Literally millions of substances have so far been either discovered or synthesized and formally identified. Are these the fundamental building blocks of matter? Happily not, for their classification alone would pose an insurmountable task. In fact, all these substances are merely combinations of much smaller numbers of building blocks called elements. Elements are substances that cannot be decomposed into two or more simpler substances by ordinary physical or chemical means. The word ordinary excludes the processes of radioactive decay, whether natural or artificial, and high-energy nuclear reactions that do transform one element into another. When a substance contains two or more chemical elements, we call it a compound. For example, hydrogen and oxygen are elements because no further chemical separation is possible, whereas water is a compound because it can be separated into hydrogen and oxygen by passing an electric current through it.
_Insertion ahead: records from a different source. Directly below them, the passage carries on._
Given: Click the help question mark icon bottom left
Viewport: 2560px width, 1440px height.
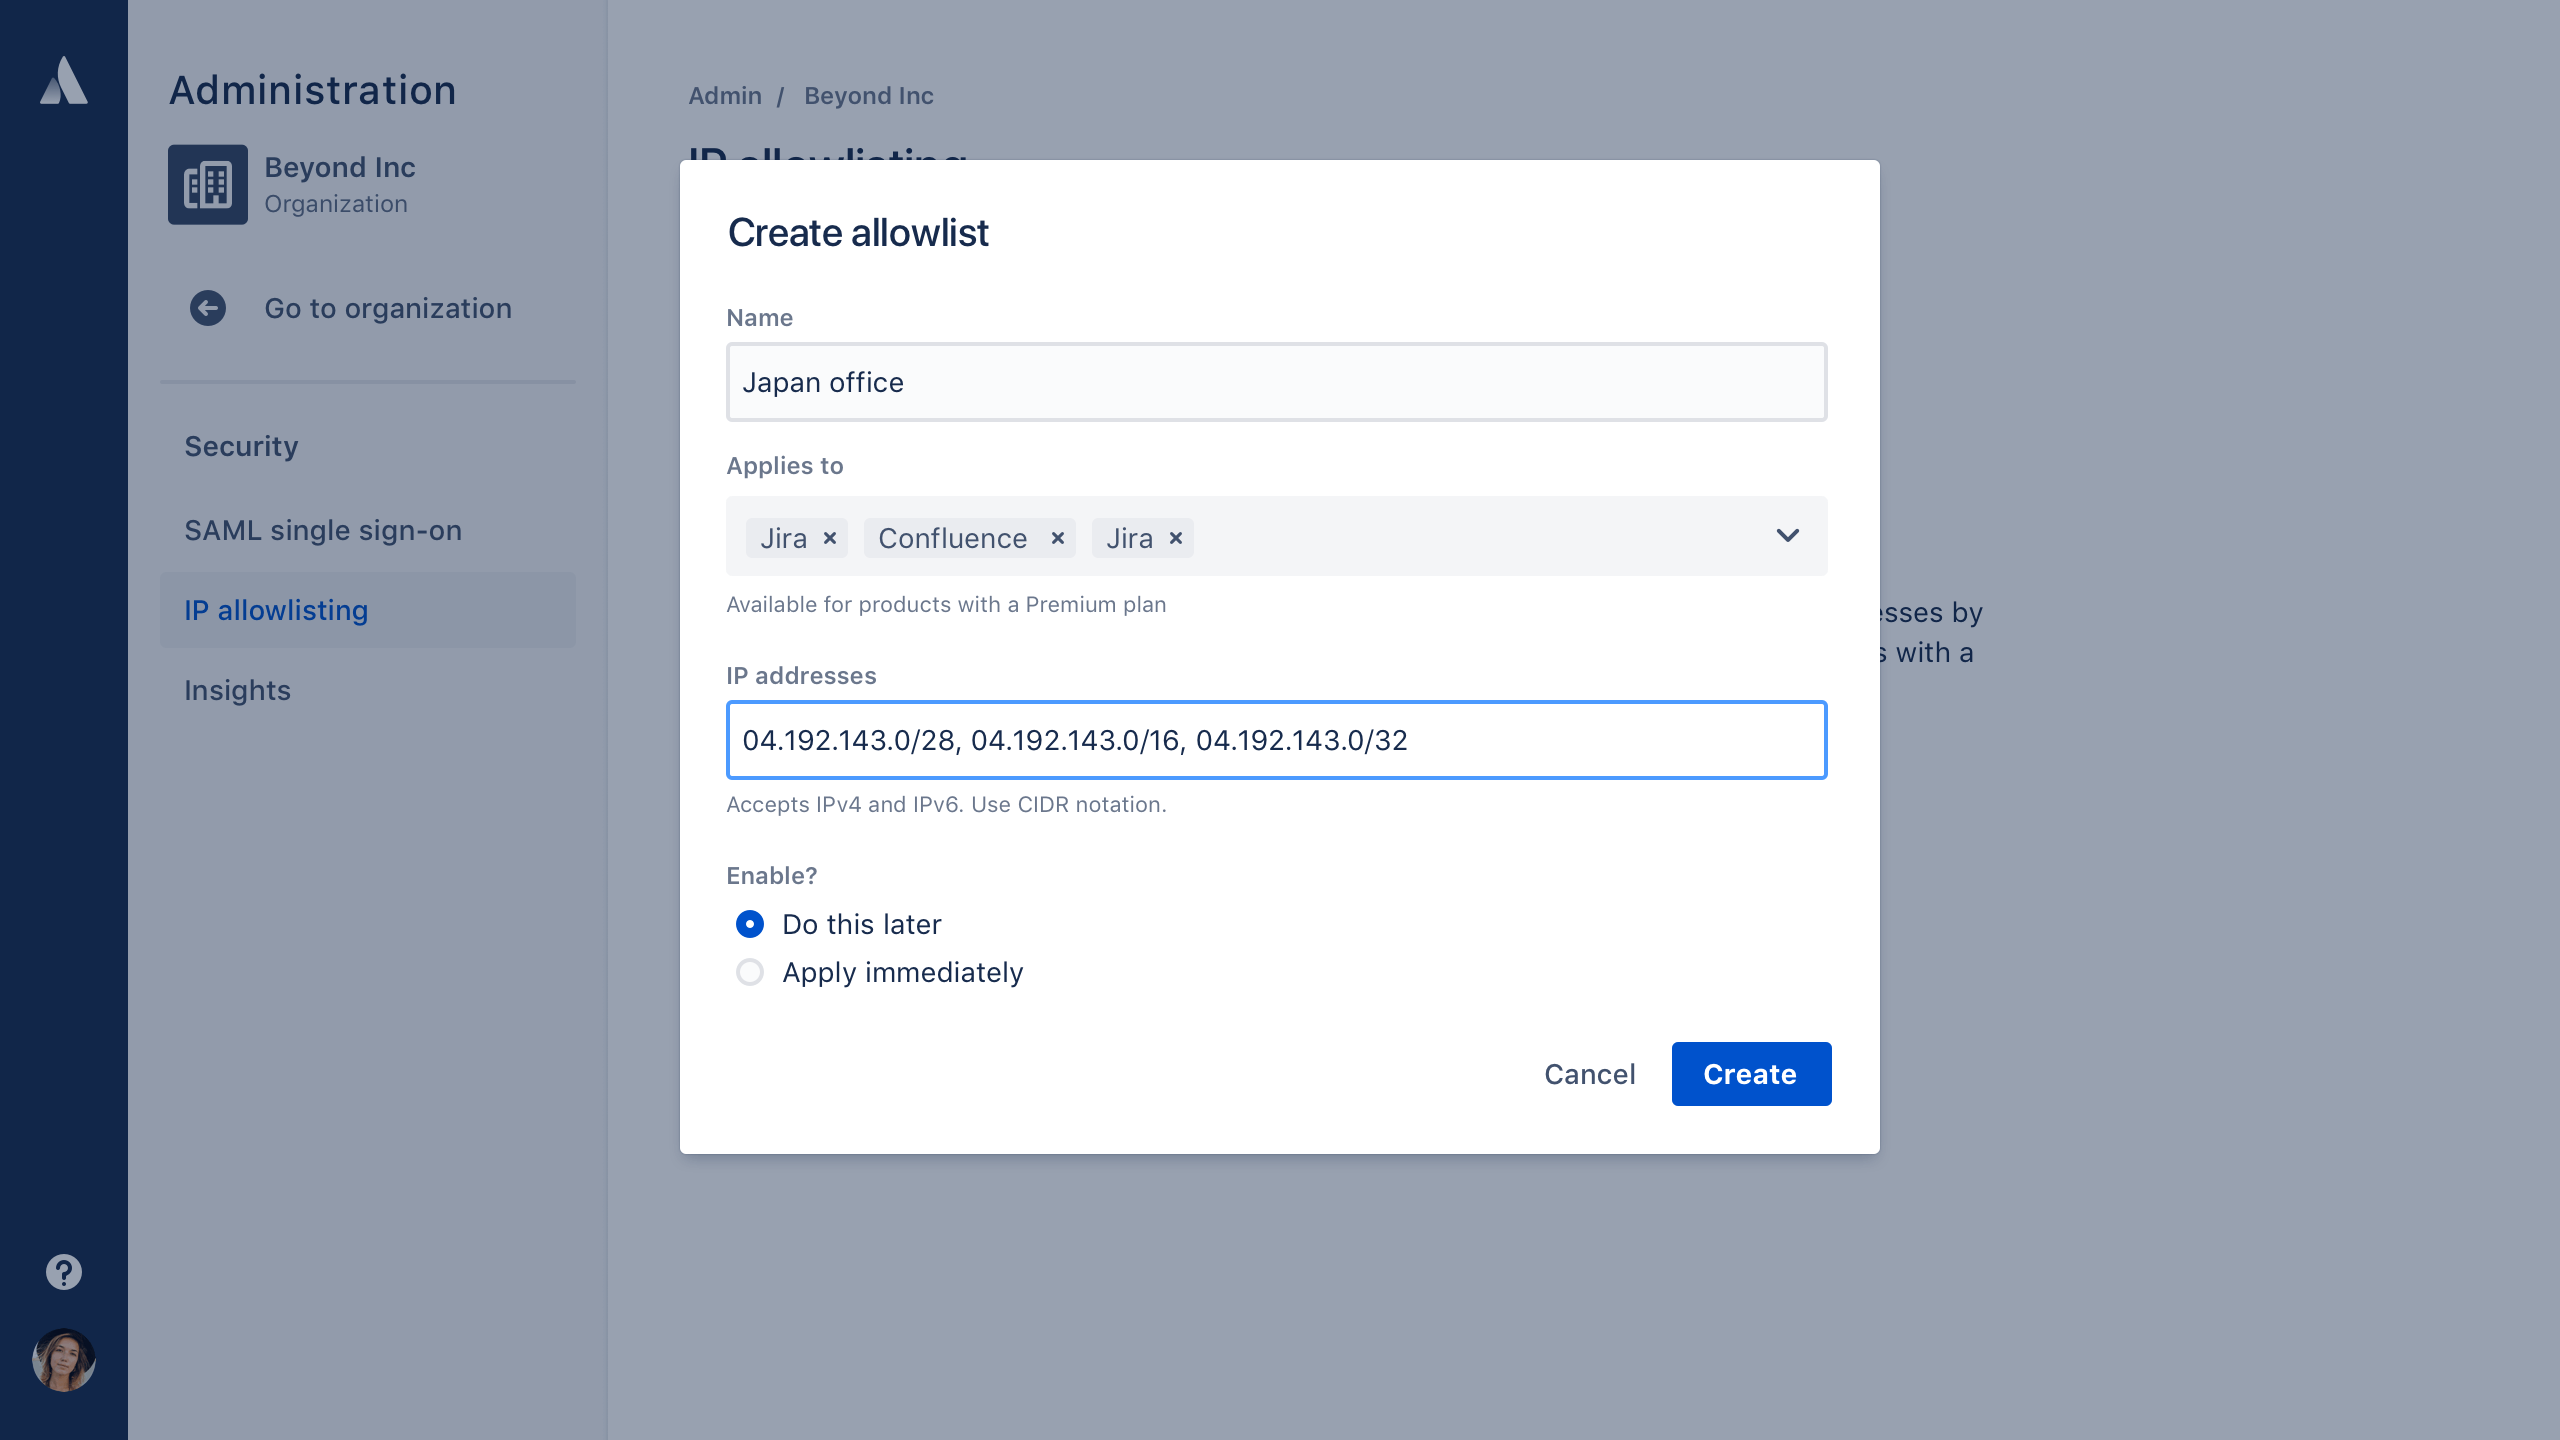Looking at the screenshot, I should pos(63,1271).
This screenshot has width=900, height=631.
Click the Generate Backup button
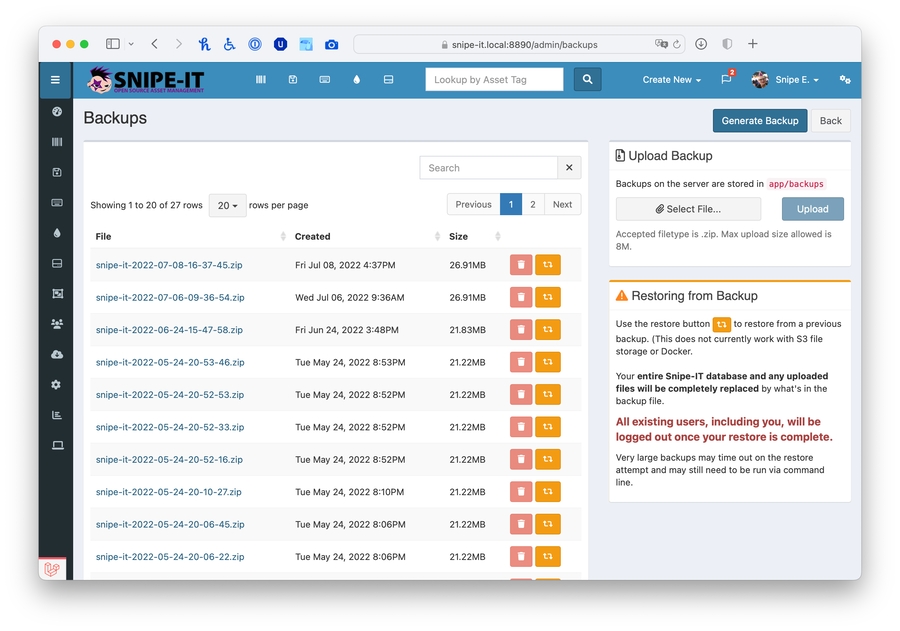[x=760, y=121]
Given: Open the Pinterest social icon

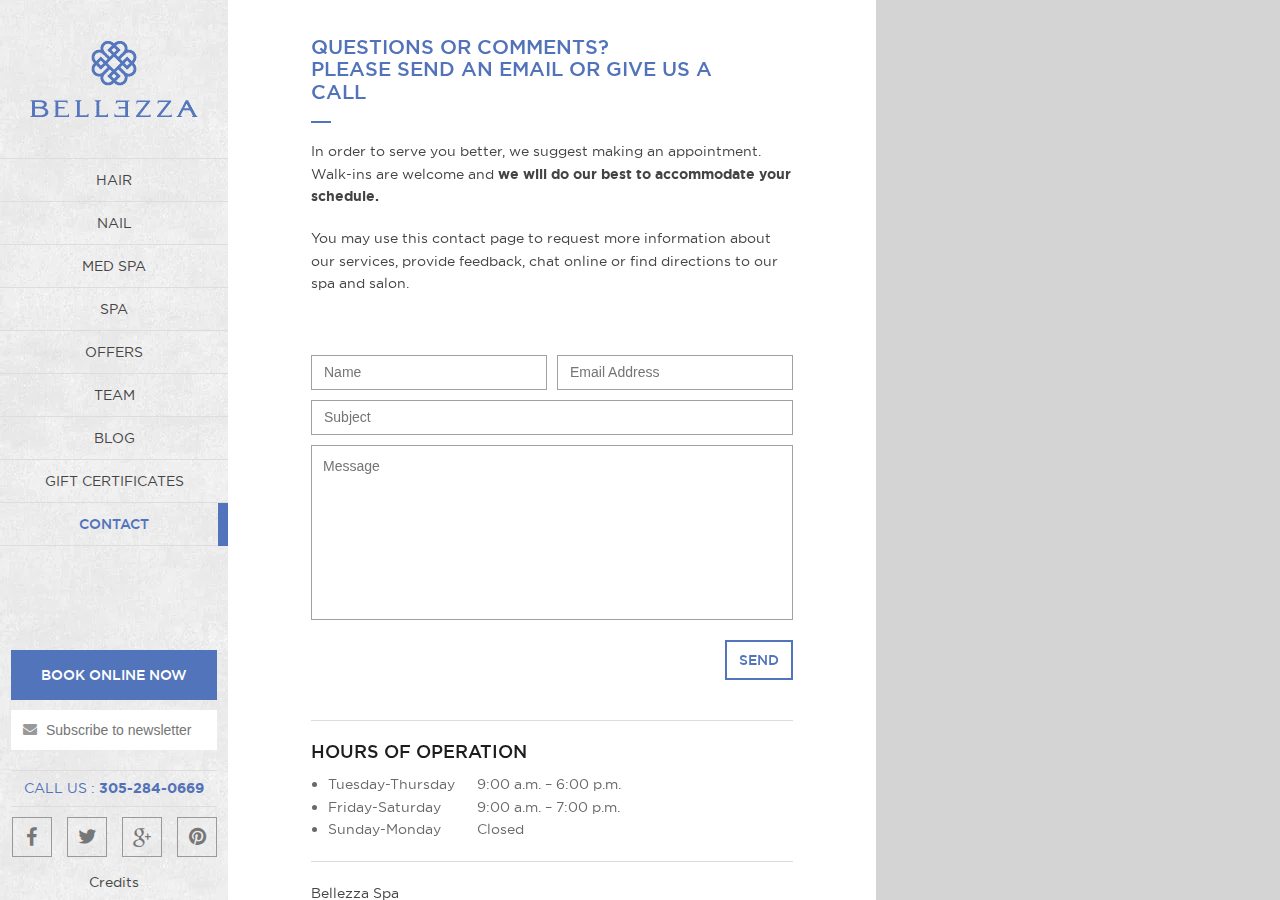Looking at the screenshot, I should [x=197, y=837].
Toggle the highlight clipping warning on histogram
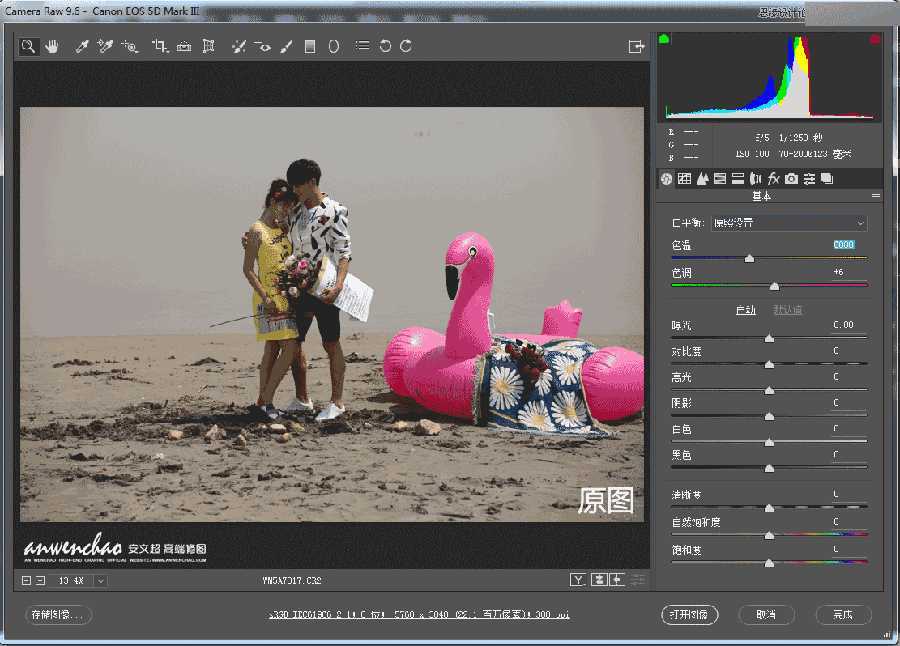The image size is (900, 646). [x=874, y=38]
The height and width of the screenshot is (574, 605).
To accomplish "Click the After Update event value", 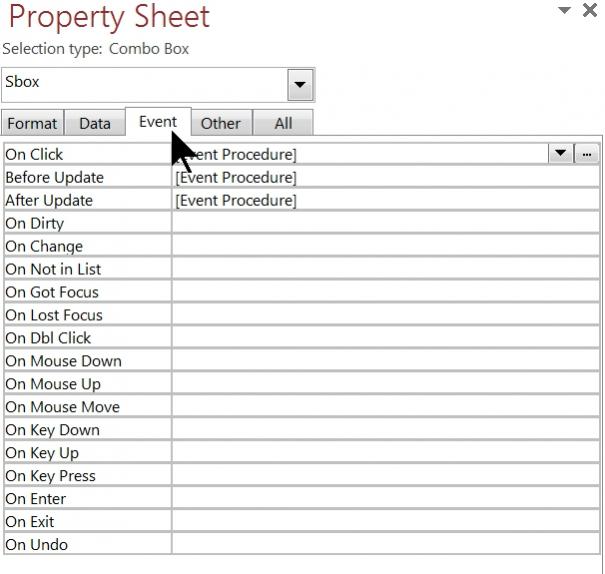I will point(386,200).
Binary compounds are substances, such as water, that contain two elements, ternary compounds contain three elements, and quaternary compounds contain four elements, and so on. At present, scientists have identified some 112 chemical elements. A few have been known since before recorded history, principally because they occur in nature as elements rather than in combination with one another in compounds. Gold, silver, lead, copper, and sulfur are chief among them. Gold is found in streams in the form of little granules (placer gold) or nuggets in loosely consolidated rock. Sulfur is associated with volcanoes, and copper often can be found in its native state in shallow mines. Iron occurs in its elemental state only rarely (in meteorites); it usually is combined with oxygen or other elements. In the second millennium B.C., ancient metallurgists somehow learned to reduce iron oxide to iron with charcoal in forced-draft fires, and the Iron Age was born.
The names of the chemical elements and the symbols that designate them have a fascinating history. Many elements have Latin roots that describe physical or chemical properties, such as gold (aurum, symbol Au), copper (cuprum, Cu), iron (ferrum, Fe), and mercury (hydrargyrum, Hg). Hydrogen (H) means "water former." Potassium (kalium, K) takes its common name from potash (potassium carbonate), a useful chemical obtained in early times by leaching the ashes of wood fires with water. Many elements take their names from Greek and Roman mythology: cerium (Ce) from Ceres, goddess of plenty; tantalum (Ta) from Tantalus, who was condemned in the afterlife to an eternity of hunger and thirst while close to water and fruit that were always tantalizingly just out of reach; and niobium (Nb) from Niobe, daughter of Tantalus. Some elements are named for continents: europium (Eu) and americium (Am). Other elements are named after countries: germanium (Ge), francium (Fr), and polonium (Po). Cities provide the names of other elements: holmium (Stockholm, Ho), ytterbium (Ytterby, Yb), and berkelium (Berkeley, Bk). Still more elements are named for the planets: uranium (U), plutonium (Pu), and neptunium (Np). Other elements take their names from colors: praseodymium (green, Pr), rubidium (red, Rb), and cesium (sky blue, Cs). Still others honor great scientists: curium (Marie Curie, Cm), mendelevium (Dmitri Mendeleev, Md), fermium (Enrico Fermi, Fm), einsteinium (Albert Einstein, Es), and seaborgium (Glenn Seaborg, Sg).